A few years later, the “job” and this union group would be destroyed.

Excerpted from my e-book, Value Drive Leadership: A Story of Personal and Organizational Transformation available at Amazon.com

Team 7

When we created our teams in the Star Tribune’s Circulation department field organization, we tailored our efforts to fit the union environment, and the culture of the organization. We reduced the number of supervisors and moved those who remained to a centralized office where they worked as a team. We changed all incentive plans to be team-based instead of individual and competitive. We created team roles. We began to shift work from the top of the organization down through the layers of management and staff and empowered district managers to make decisions about their work. Teams established work schedules. Teams assumed some budget management authority.

District Managers felt a great deal of ownership for the districts they alone were responsible for. They felt afraid to give up their districts and work solely as a team responsible for the larger area. We decided not to force this change—it would not work if we mandated the shift. The union would fight us, and the people would be angry and resistant. To be a true team, we felt we had to eliminate the individual districts that set up artificial competition for resources. Eliminating districts also seemed to be the most efficient way to utilize the time and talents of the staff. We let teams know that we would like a team to experiment and give up district boundaries. Team Seven came forward.

A couple of months later, the team leader, May Worker, came to me with a plan she and the team had devised to eliminate district boundaries. I rejected the plan and sent May back to change it. The plan did not fit my concept of how the work should be organized.

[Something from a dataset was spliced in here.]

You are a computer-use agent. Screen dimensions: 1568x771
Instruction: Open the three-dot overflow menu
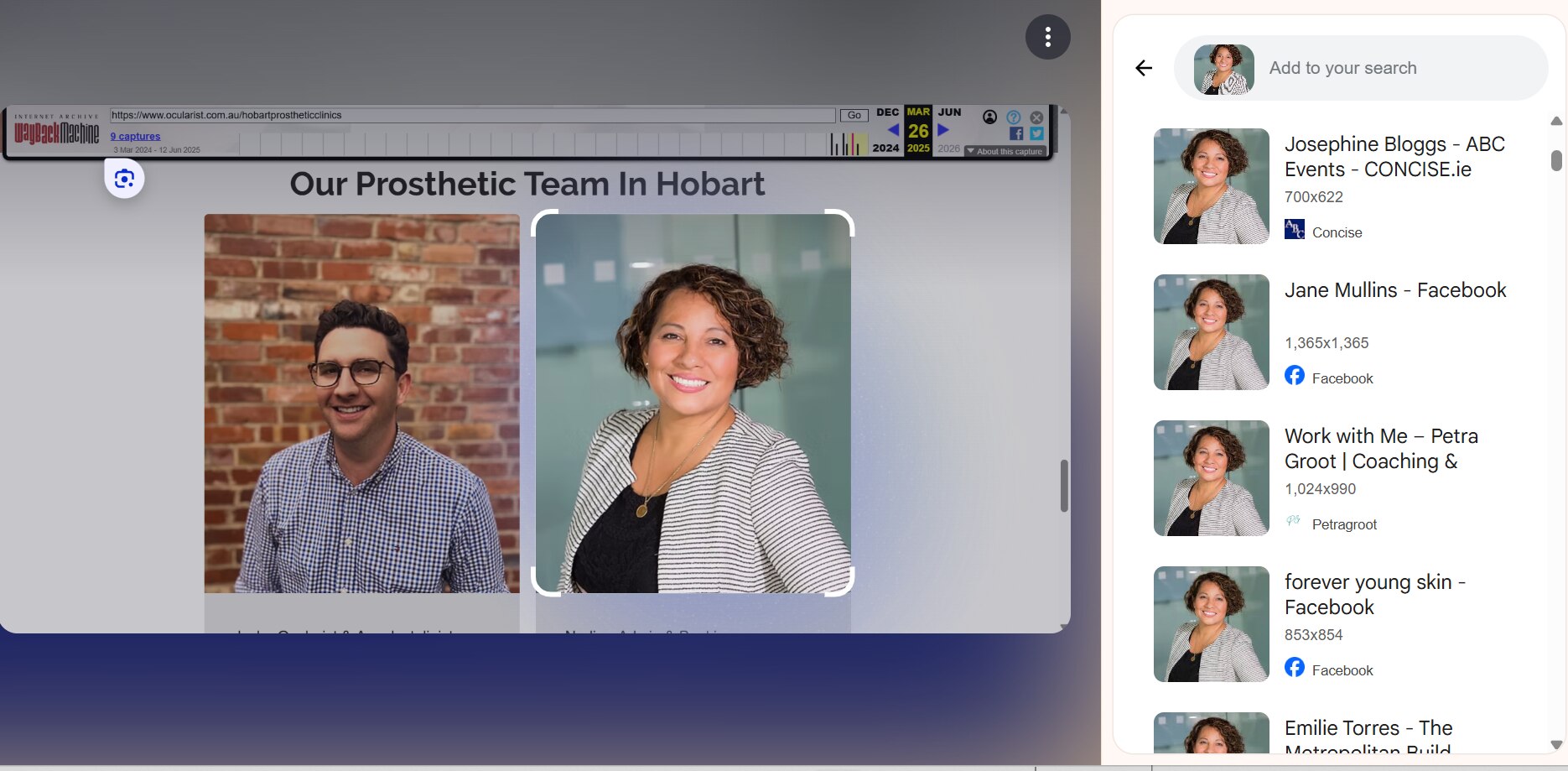[x=1047, y=37]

A few months later, I asked Steve Marine—May’s boss—how the plan was coming. He said fine. I told him to be sure that the team and May followed my instructions. I did not know that Steve had met with the team and heard their presentation on how they wanted to do the redesign. Their plan was different than what I had directed. They knew that I expected my instructions to be followed and would be angry that they weren’t; Steve was afraid to tell me. I was busy, and a couple of months passed.

One day, I asked Steve what was going on. He told me the truth. I got angry. I chewed him out—along with May Worker and Diane Olson. I told Steve to get a meeting scheduled with Team Seven. I would be the bad guy and tell them that they could not do the redesign the way they wanted.

We met at Team Seven’s office. All of the team leaders and union leaders were there. We listened to Team Seven for one and a half hours. They had written a mission/vision statement for the team. They explained their job redesign and how it would work. The team figured out how they would handle workload issues. They talked about how the redesign would affect the people who worked for them and how issues would be handled. Team 7 talked about their weekly team meeting and how they handled conflict.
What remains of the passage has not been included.